__Task inputs__.
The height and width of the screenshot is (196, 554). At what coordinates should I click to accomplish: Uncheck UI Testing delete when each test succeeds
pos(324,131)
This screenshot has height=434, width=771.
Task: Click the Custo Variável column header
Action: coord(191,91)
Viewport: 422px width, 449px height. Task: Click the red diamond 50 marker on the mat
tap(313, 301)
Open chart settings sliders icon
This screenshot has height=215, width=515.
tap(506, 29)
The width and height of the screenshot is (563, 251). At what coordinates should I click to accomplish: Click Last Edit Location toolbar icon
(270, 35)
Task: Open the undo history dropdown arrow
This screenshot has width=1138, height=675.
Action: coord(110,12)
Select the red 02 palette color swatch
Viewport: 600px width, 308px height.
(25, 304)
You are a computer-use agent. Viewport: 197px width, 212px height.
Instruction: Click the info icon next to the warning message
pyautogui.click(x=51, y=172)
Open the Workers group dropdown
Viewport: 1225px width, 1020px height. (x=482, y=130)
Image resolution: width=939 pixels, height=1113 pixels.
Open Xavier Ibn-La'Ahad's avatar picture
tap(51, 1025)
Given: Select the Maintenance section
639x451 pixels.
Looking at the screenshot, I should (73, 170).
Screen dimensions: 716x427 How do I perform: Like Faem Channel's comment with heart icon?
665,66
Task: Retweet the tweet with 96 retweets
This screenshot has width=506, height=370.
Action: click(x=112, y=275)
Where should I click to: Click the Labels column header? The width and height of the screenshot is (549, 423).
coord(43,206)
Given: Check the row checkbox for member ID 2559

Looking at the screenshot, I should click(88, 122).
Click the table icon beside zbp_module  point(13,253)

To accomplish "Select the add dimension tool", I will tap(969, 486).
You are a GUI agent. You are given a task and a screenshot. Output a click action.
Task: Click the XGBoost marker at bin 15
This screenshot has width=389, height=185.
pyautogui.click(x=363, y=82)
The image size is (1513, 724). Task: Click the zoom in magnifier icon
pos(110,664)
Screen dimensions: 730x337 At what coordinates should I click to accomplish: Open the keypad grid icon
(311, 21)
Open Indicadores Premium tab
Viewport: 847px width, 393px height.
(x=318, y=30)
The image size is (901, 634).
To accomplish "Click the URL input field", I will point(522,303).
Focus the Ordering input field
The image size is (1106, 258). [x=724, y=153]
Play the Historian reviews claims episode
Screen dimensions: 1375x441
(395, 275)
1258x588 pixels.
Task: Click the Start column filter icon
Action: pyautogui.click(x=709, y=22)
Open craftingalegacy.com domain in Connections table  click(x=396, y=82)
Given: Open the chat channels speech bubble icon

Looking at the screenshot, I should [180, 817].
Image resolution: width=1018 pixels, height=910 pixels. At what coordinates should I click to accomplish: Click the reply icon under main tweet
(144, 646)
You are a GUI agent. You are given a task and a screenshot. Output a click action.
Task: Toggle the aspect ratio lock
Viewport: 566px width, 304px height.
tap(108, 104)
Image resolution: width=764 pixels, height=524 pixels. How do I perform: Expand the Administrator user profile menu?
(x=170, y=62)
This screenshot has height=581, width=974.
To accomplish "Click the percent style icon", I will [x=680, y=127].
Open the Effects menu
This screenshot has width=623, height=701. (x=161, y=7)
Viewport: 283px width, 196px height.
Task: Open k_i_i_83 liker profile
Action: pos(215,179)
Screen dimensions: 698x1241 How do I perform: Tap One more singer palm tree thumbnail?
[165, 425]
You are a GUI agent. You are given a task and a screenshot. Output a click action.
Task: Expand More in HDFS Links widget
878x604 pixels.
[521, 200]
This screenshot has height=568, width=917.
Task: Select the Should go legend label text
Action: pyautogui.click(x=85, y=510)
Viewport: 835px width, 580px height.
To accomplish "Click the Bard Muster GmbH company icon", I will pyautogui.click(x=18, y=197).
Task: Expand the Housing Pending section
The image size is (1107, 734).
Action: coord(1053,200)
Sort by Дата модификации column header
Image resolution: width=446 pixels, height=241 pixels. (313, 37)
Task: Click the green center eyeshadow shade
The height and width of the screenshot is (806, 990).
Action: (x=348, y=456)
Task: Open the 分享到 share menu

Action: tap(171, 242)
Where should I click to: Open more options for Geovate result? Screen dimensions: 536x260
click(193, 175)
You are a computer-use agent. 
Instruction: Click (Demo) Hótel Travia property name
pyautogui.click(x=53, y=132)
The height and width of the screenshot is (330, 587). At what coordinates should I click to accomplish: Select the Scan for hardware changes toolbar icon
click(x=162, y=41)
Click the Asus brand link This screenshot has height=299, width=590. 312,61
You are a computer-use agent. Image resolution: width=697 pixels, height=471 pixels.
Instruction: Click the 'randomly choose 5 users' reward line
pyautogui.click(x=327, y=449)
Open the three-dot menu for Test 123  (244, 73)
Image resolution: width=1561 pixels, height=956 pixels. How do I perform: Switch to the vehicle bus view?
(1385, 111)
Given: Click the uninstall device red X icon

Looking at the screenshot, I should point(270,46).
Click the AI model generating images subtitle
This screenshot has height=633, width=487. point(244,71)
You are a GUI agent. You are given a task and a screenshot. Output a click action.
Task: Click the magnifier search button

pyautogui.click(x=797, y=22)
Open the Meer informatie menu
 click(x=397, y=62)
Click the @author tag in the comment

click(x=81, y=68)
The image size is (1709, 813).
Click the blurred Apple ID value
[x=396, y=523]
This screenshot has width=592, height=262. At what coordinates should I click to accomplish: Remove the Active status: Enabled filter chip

__Problem details__.
Wherever the string "computer" appears in the entries, copy that line.

__Task answer__.
You are a computer-use agent. Viewport: 197px width, 212px height.
You are a computer-use agent. 
You are a computer-use agent. Image resolution: width=697 pixels, height=471 pixels.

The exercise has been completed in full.